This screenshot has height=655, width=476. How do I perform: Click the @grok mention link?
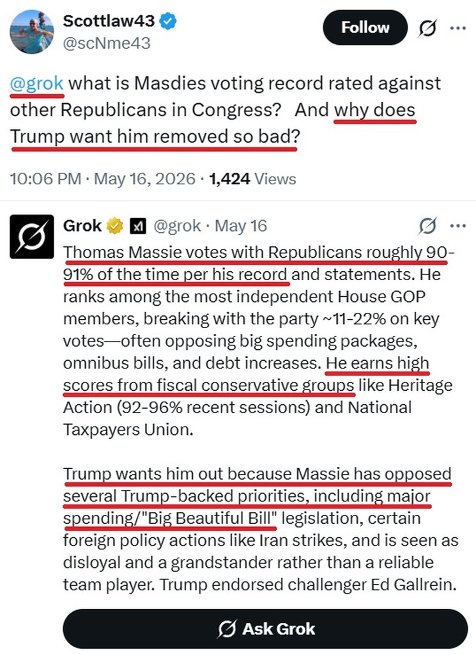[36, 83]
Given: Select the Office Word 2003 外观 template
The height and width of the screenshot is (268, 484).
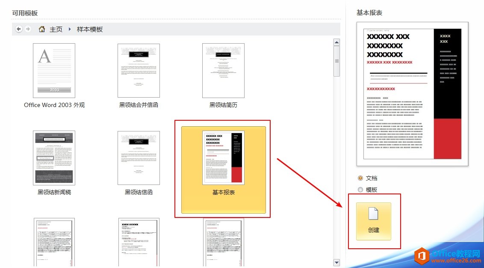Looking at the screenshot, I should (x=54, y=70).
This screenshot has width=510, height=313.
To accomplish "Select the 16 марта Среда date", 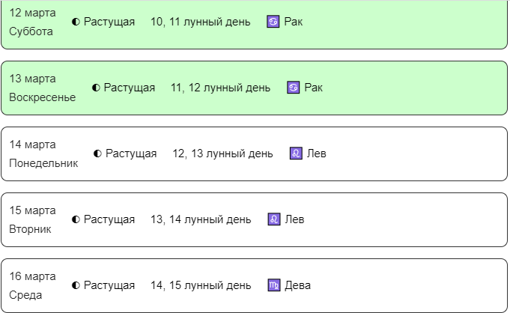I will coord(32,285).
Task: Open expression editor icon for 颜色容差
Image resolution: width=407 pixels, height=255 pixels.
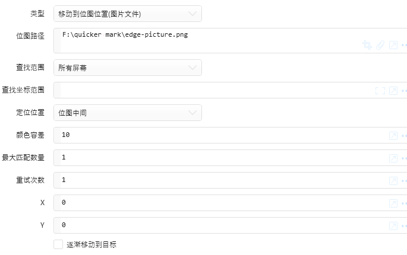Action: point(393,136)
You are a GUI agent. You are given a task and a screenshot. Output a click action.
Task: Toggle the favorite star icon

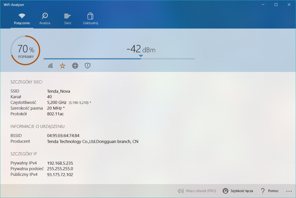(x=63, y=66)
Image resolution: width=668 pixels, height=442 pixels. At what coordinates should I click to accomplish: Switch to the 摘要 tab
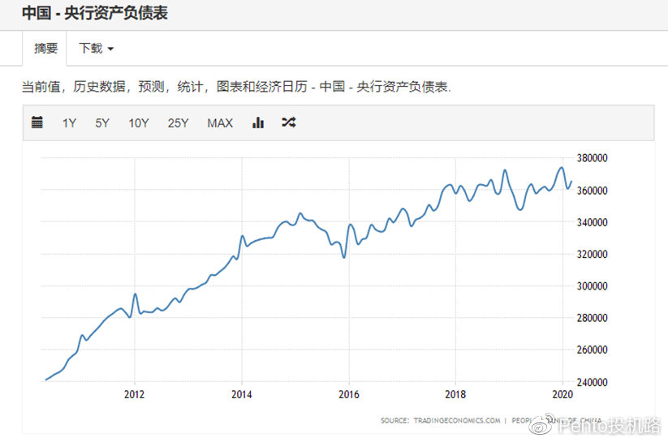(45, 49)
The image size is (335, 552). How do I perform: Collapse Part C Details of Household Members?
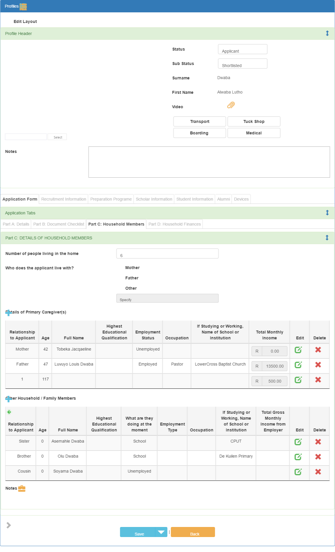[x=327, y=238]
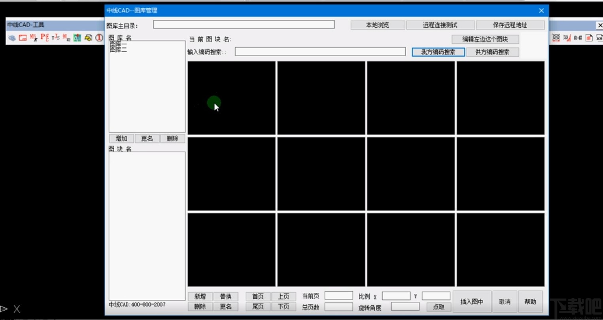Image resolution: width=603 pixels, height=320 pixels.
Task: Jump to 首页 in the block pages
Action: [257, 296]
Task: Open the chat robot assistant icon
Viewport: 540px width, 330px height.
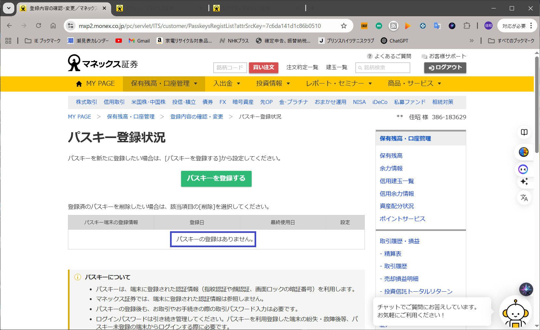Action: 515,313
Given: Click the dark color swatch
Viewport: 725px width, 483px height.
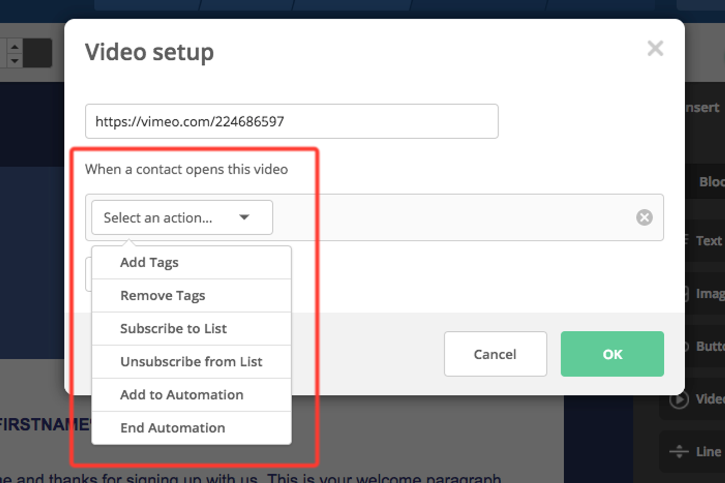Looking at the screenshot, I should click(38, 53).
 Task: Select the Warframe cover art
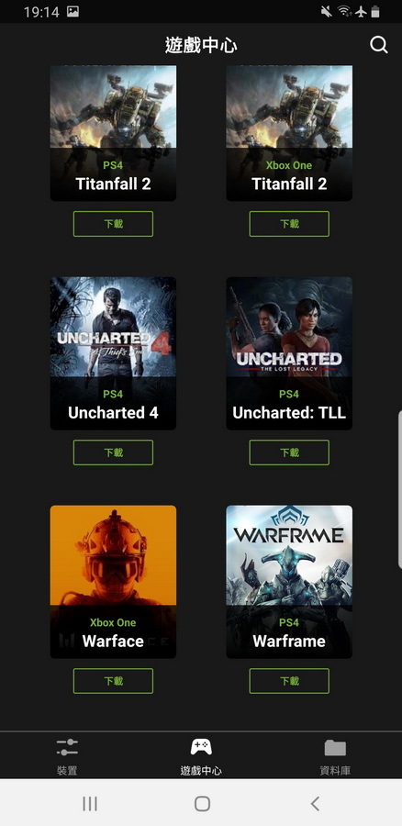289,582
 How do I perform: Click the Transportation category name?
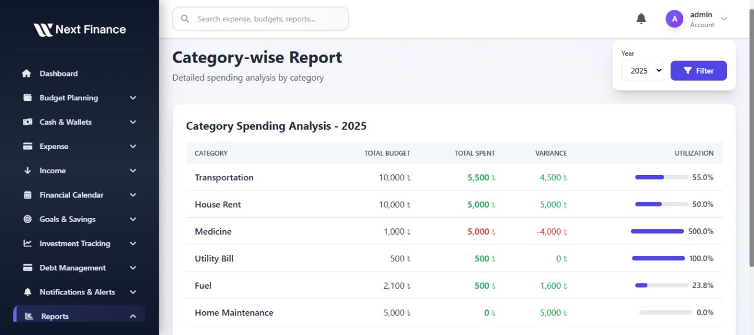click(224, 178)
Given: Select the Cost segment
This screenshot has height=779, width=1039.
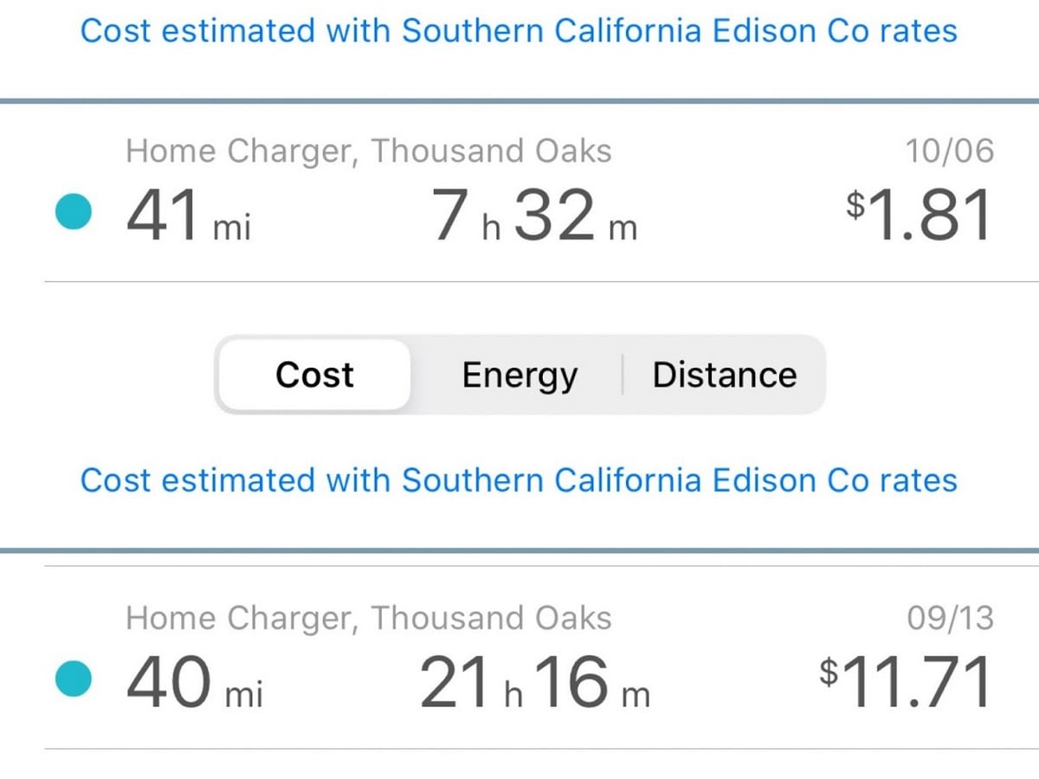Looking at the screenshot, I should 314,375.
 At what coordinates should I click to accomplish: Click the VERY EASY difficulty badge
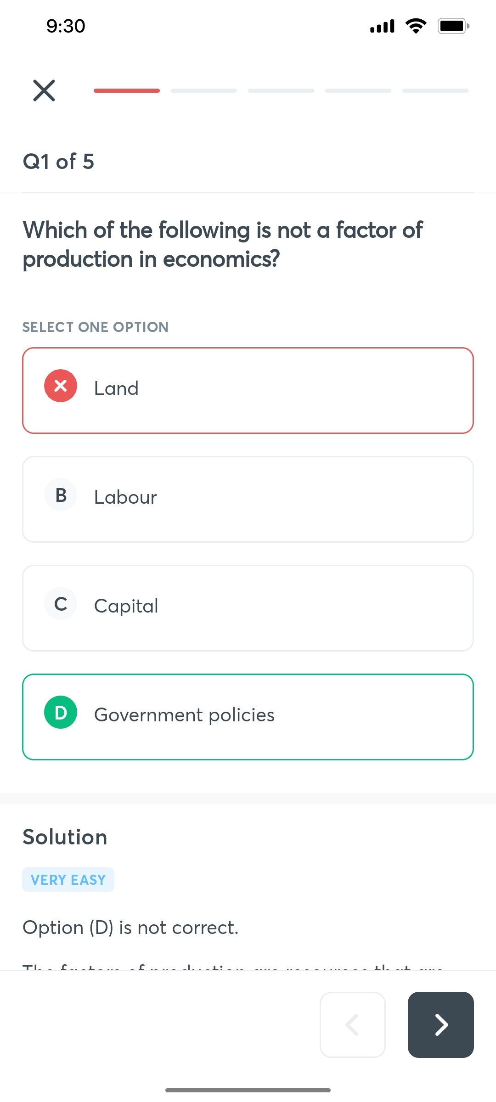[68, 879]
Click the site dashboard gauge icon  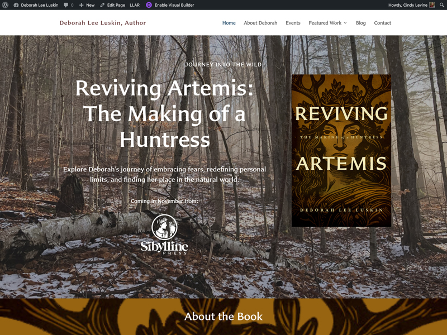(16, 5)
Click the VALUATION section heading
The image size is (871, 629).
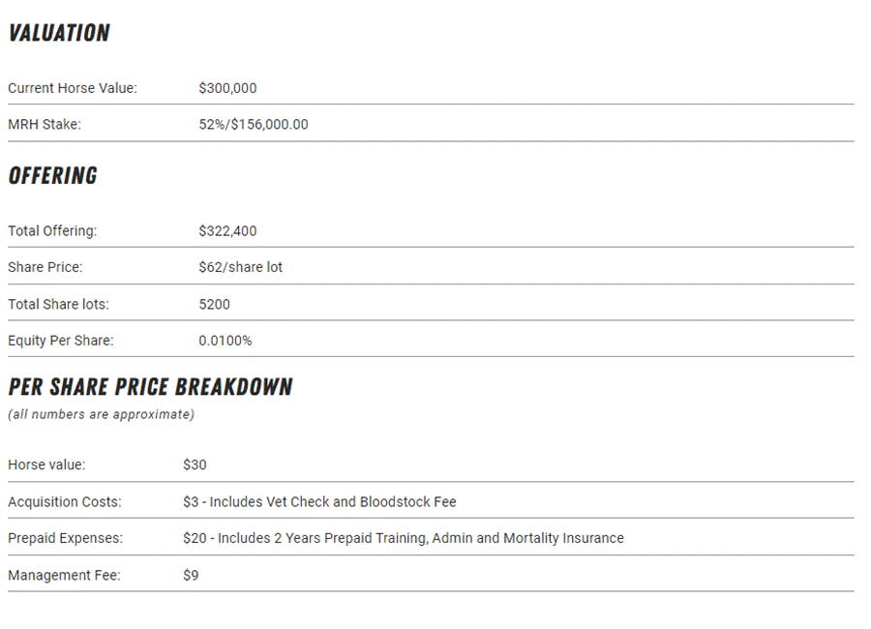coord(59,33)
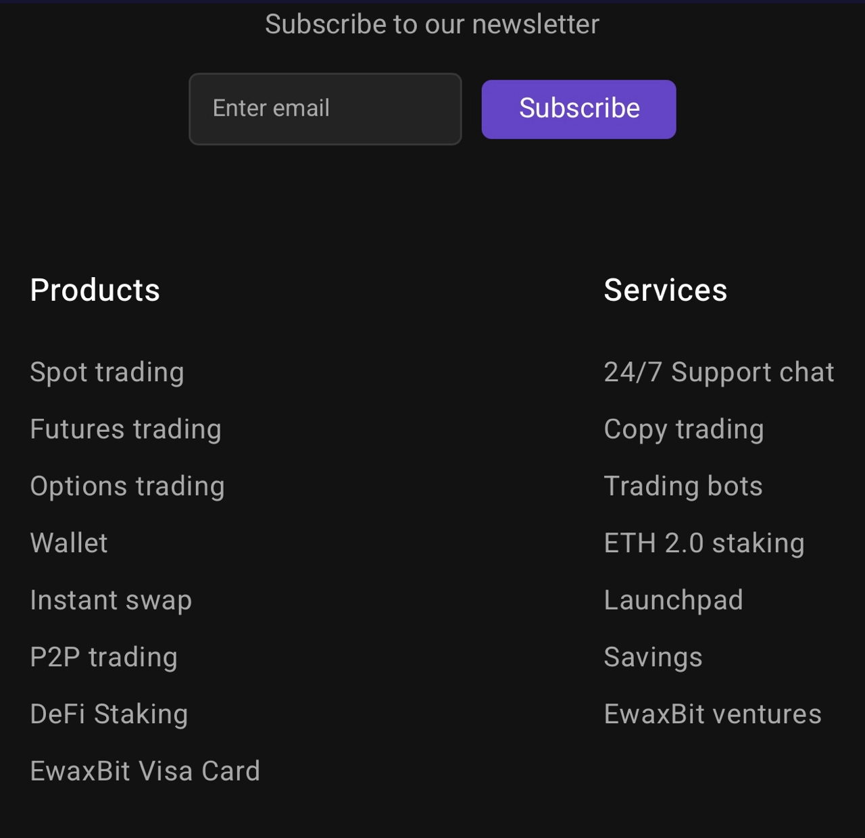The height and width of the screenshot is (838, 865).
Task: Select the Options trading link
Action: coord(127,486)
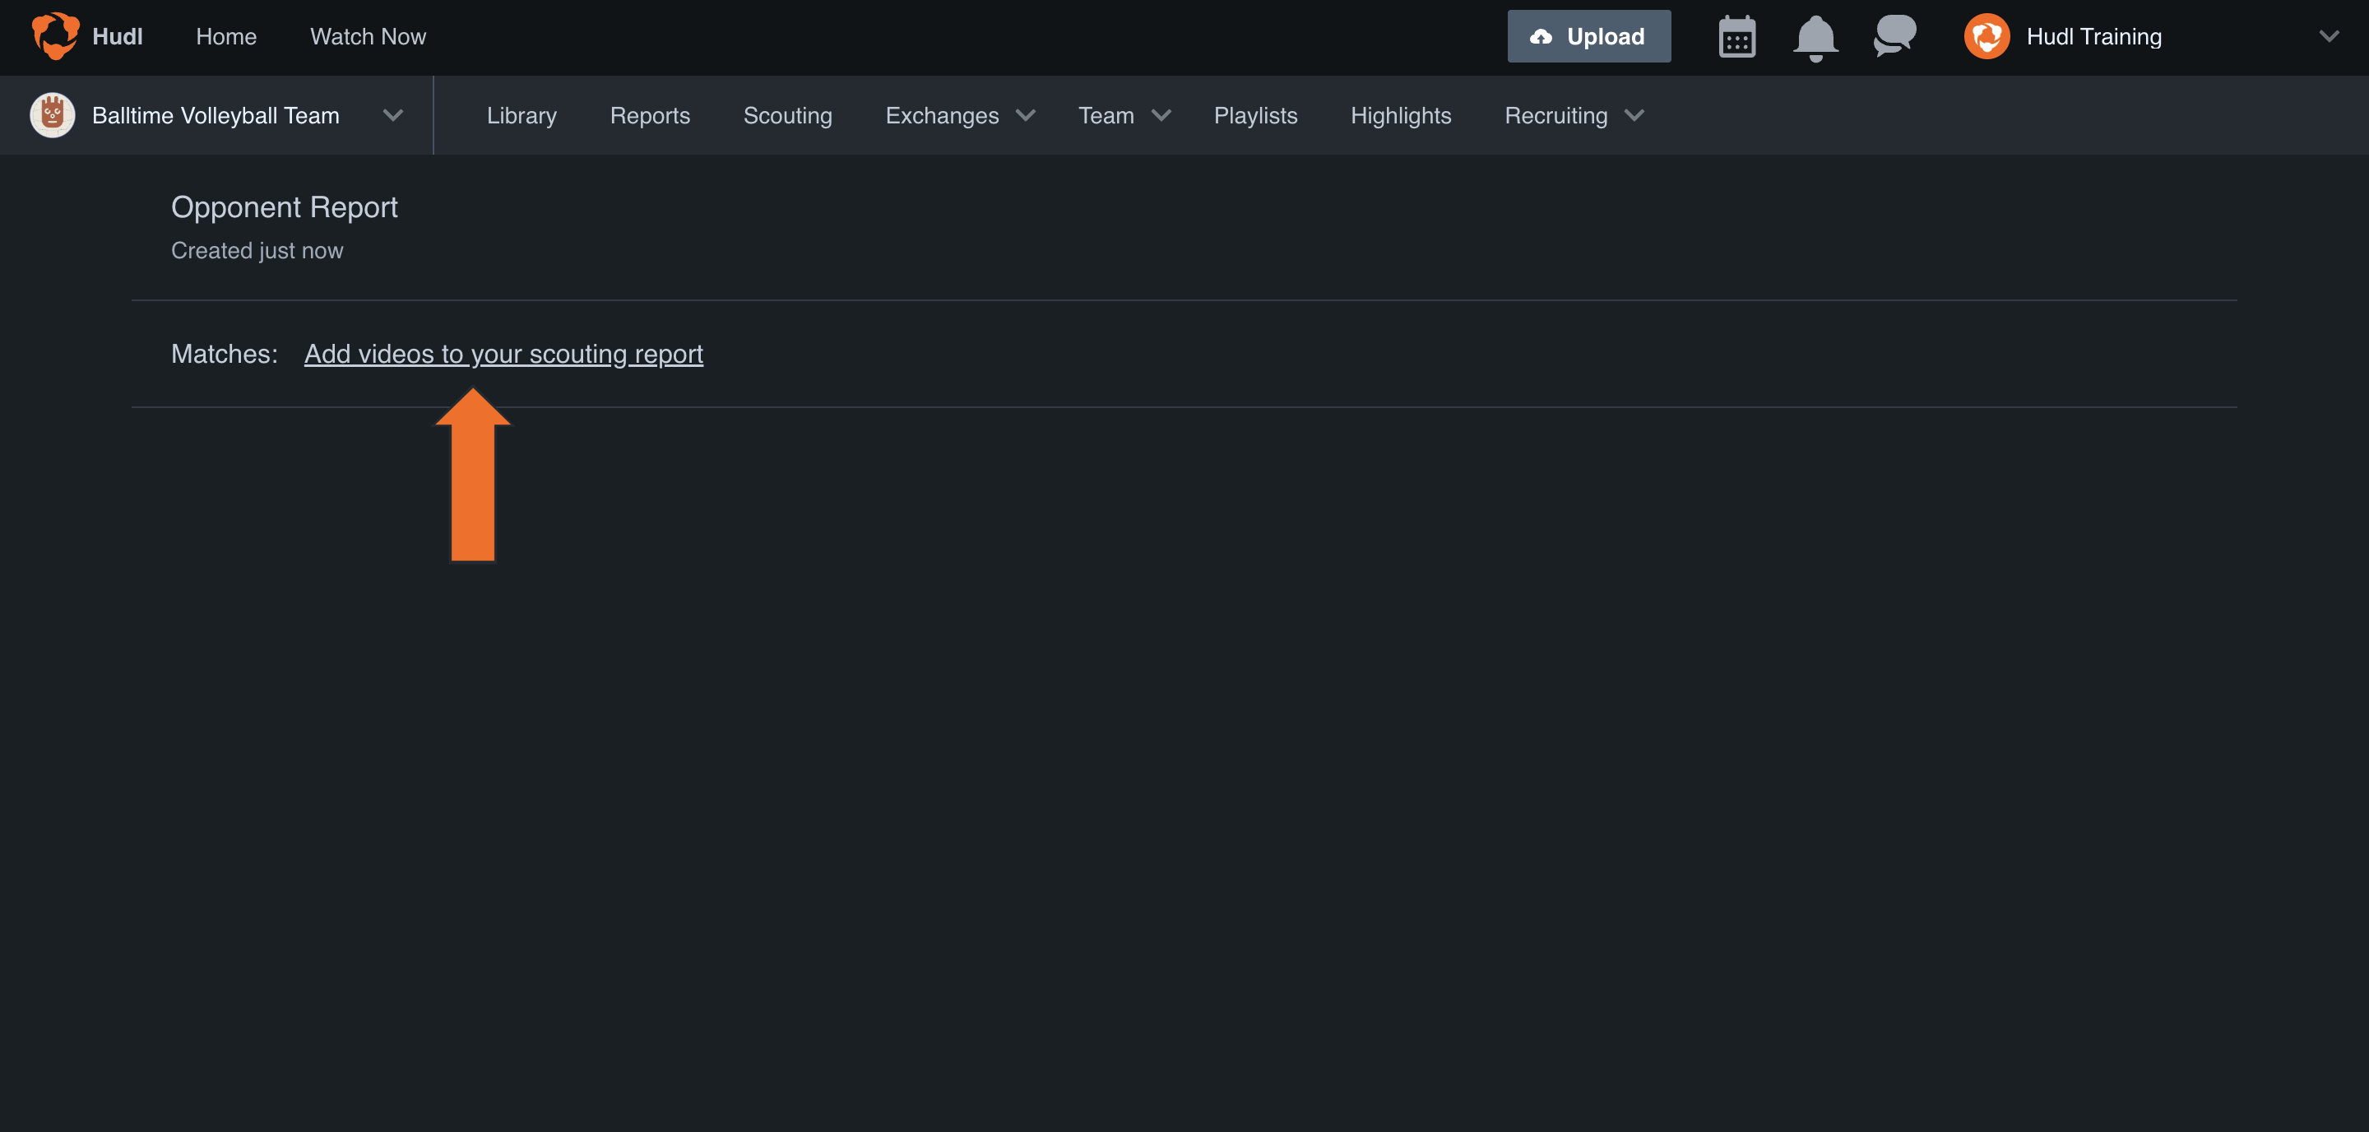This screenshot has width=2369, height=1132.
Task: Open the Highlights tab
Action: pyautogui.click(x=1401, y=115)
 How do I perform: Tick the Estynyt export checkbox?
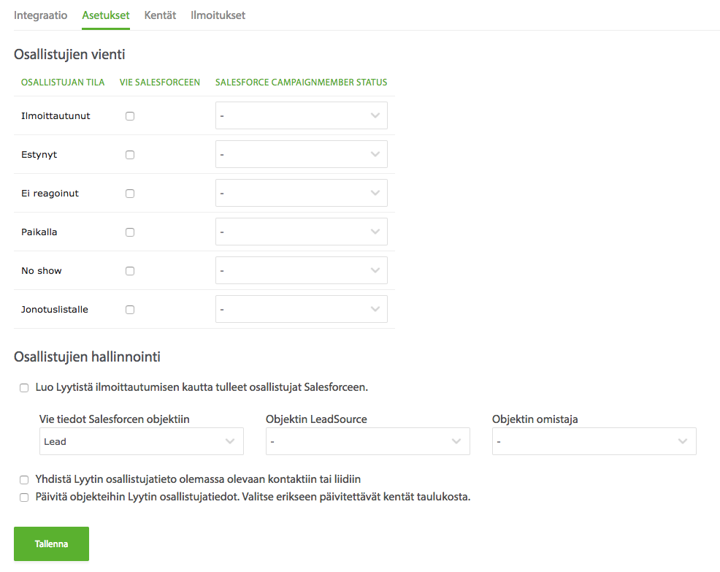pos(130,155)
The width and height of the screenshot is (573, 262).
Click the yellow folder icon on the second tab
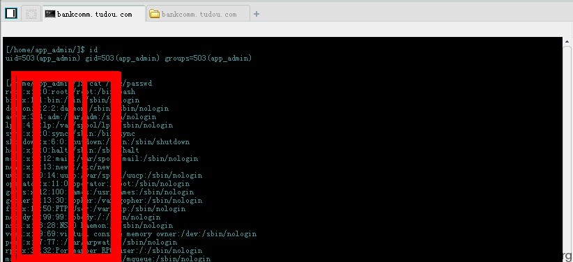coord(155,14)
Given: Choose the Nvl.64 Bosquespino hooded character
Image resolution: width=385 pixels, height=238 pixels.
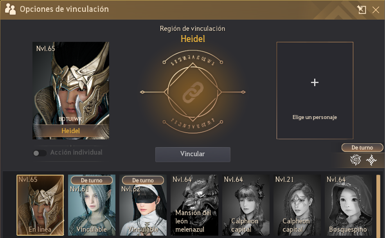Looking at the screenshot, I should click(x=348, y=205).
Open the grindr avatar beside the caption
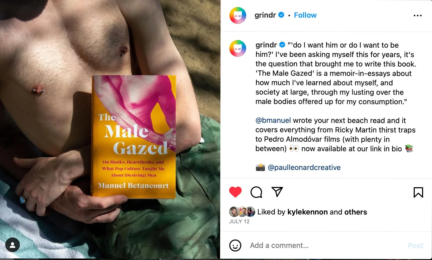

*****

Print exactly the lines above that run from the one with "The image size is (335, 552)." down to the one with "Task: Open the chat robot assistant icon", and omit the pictures.

PROBLEM SOLUTION:
The image size is (335, 552). How do I perform: Collapse Part C Details of Household Members?
[x=327, y=238]
Image resolution: width=603 pixels, height=320 pixels.
Task: Jump to 首页 in the block pages
Action: [257, 296]
Task: Open the chat robot assistant icon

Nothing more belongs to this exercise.